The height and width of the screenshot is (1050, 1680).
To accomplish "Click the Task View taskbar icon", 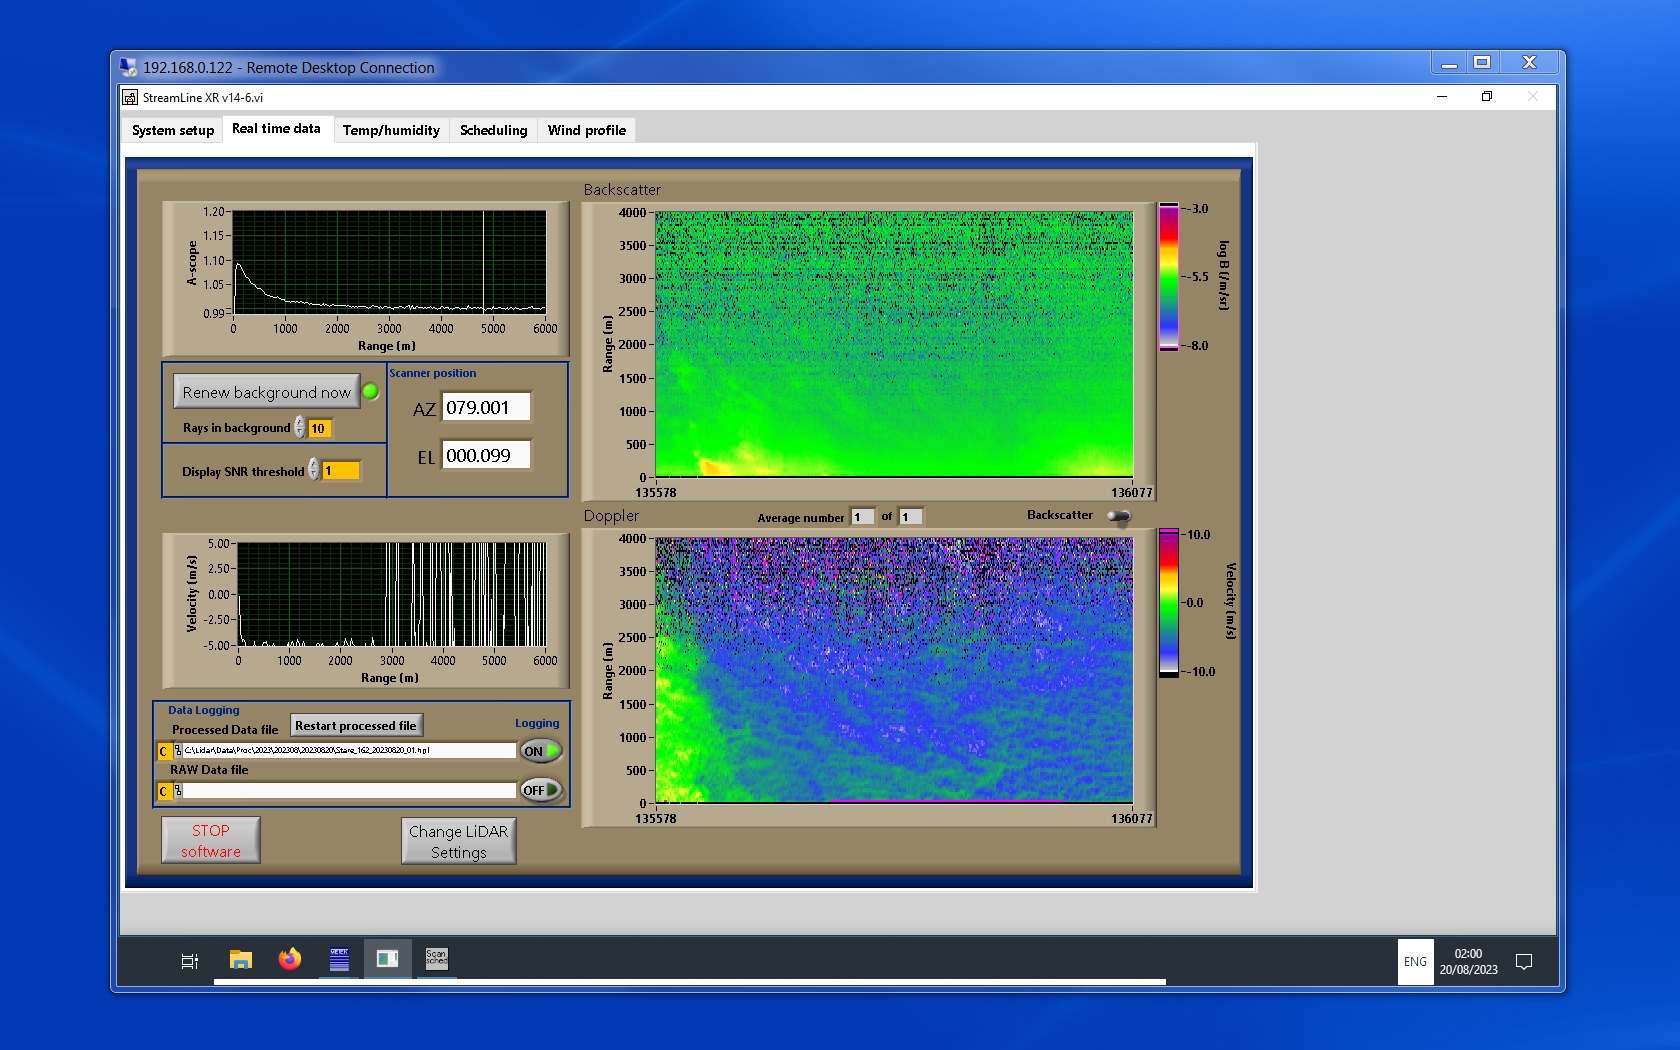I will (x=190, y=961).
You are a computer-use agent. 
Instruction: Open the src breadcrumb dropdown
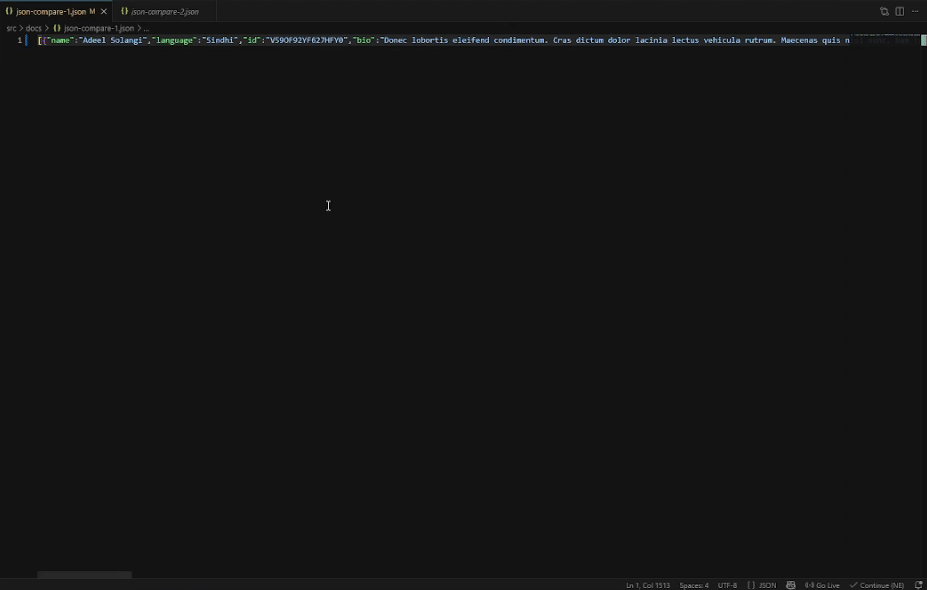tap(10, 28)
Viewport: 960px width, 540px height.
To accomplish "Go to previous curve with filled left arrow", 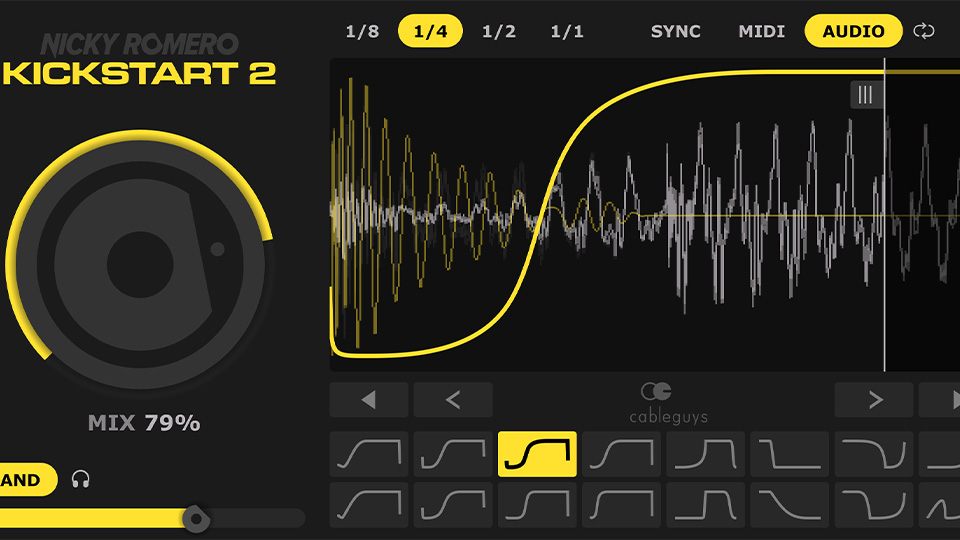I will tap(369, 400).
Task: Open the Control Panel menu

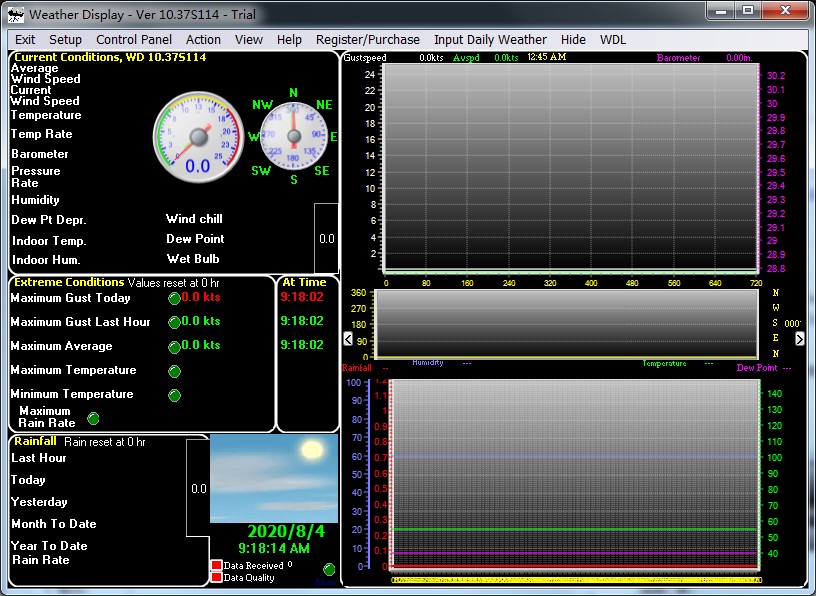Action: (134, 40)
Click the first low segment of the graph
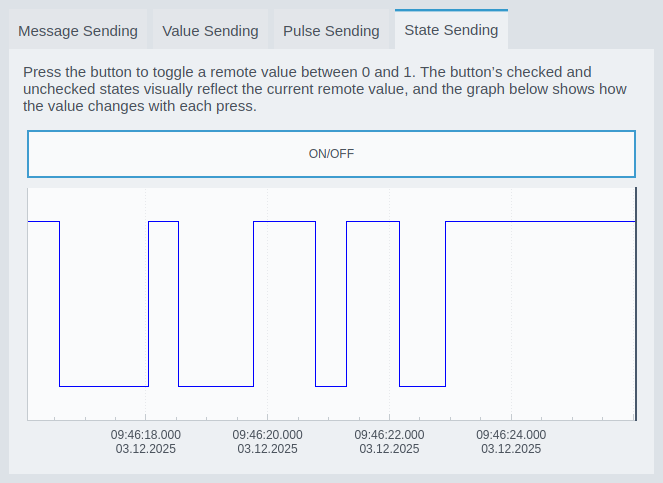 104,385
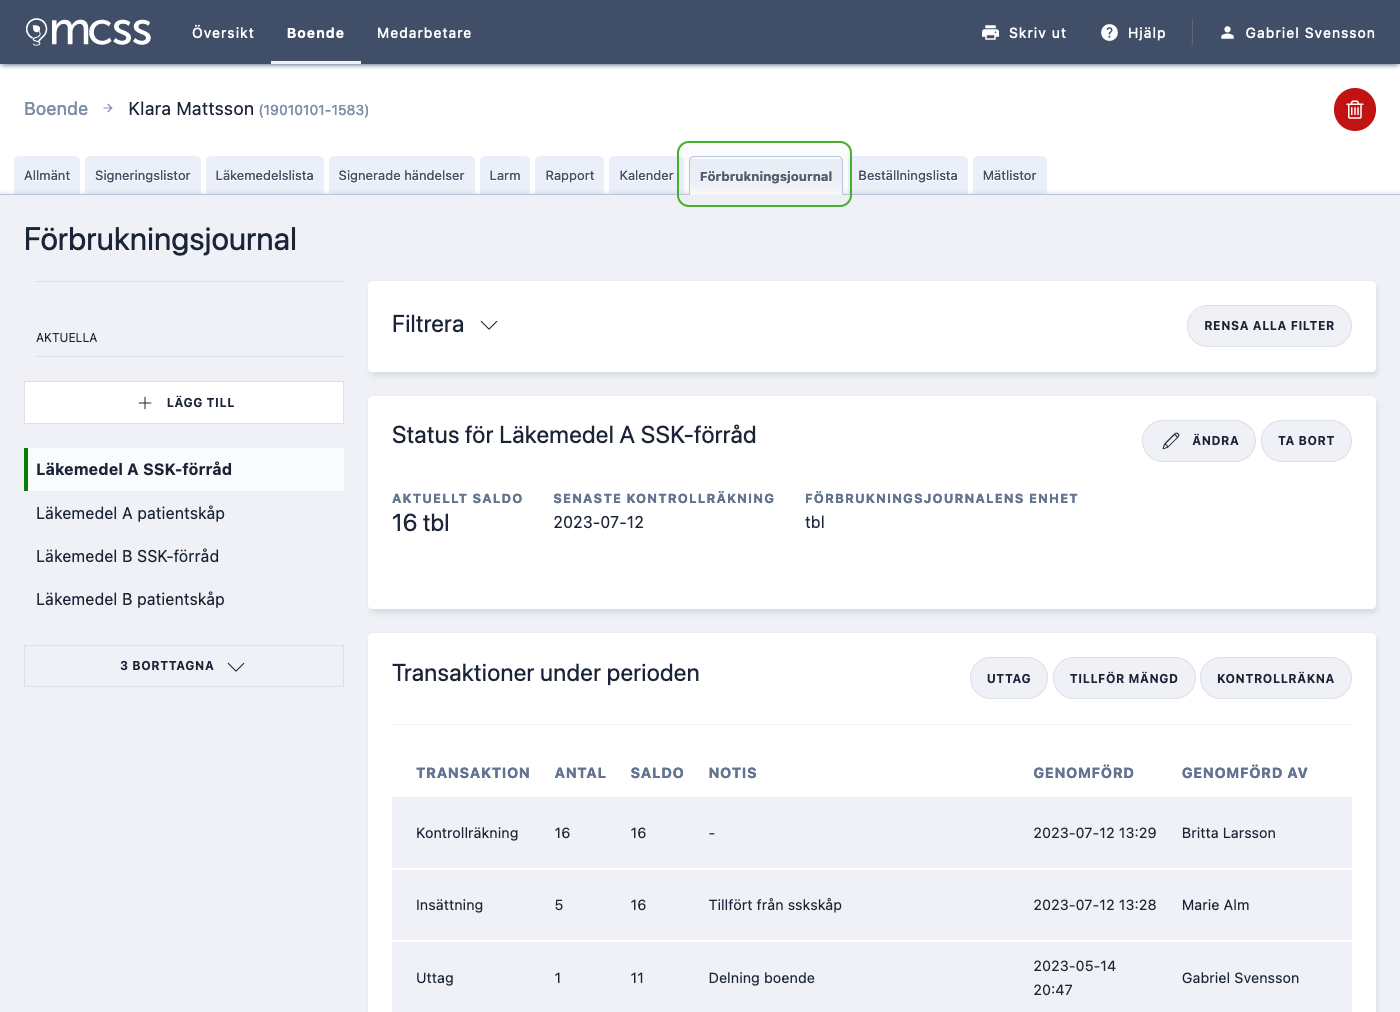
□ □ □
_WORK ORDER_: Only the number is required: state how many lines of the entries hold the word "height".

_RESULT FOR THIS TASK_: 2